Here are some of the changes outlined:
Each online school day will have a set start time and dismissal time
Specific times scheduled for each period/subject
Students will experience a blend of live instruction, group work and independent activities
Specialist and elective experiences will be included
There will be set times for intervention support and contacting teachers
Each school in the district will use the same digital platform: Microsoft Teams
Laptop checkout will be available for all students
Is it true that Spokane Public Schools will be providing computers or tablets for kids who need them?
Yes. The school district is preparing to provide laptop checkout for all students.
What about teachers who are high-risk?
Fifty percent of 1,300 teachers recently surveyed by the SEA said they don't feel it's safe to return to school in person this fall.
This prompts questions about what teachers can do if they fall into the high-risk category or are worried about returning to school.
Anderson said the district will have a process where teachers can apply to be an online instructor if schools reopen for in-person instruction.
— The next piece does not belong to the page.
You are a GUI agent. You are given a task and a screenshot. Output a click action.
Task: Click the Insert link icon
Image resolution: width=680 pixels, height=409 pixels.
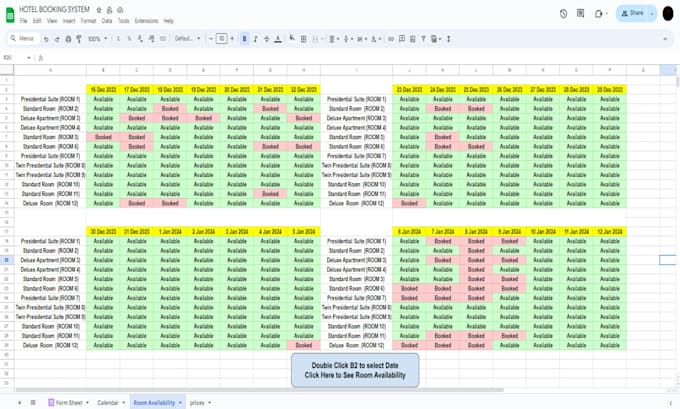point(391,39)
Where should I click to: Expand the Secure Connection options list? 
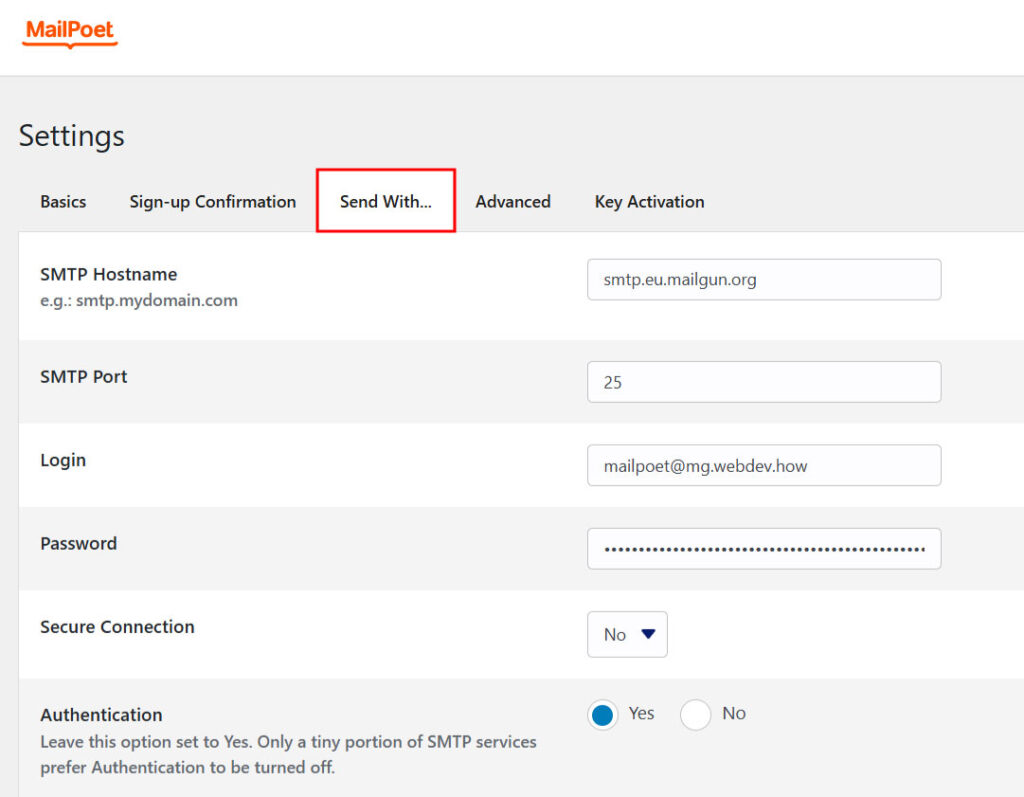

At this time, the district believes there will be enough in-person instructors to fulfill its need if buildings reopen.
What happens if a parent changes their mind about children returning to school?
If students initially start with at-home instruction, there may be a waiting period for them to return to the classroom, Anderson said.
"It could be that they’ve made a commitment for the year if we don’t have enough turnover. But we usually have turnover, and students coming and going," he said.
Will childcare be available?
Express Childcare, a program that’s been running throughout the summer, will be an option for families who are returning to work and may need childcare, Anderson said. The district will pick a few sites to use for the service.
If students are learning online, staff will help the meet with their teacher.
Anderson added that the district is working to schedule siblings in different grades on the same schedule to ease the burden on families.
What will curriculum look like?
The district's curriculum team is still working to develop a plan for students.
Anderson said the idea right now is that they would continue to advance through the curriculum on their days off from in-person school.
Will students and teachers need to wear masks?
SPS guidelines still include masks for students, but health officials have agreed to let teachers wear face shields so students can better understand during instruction, Anderson said.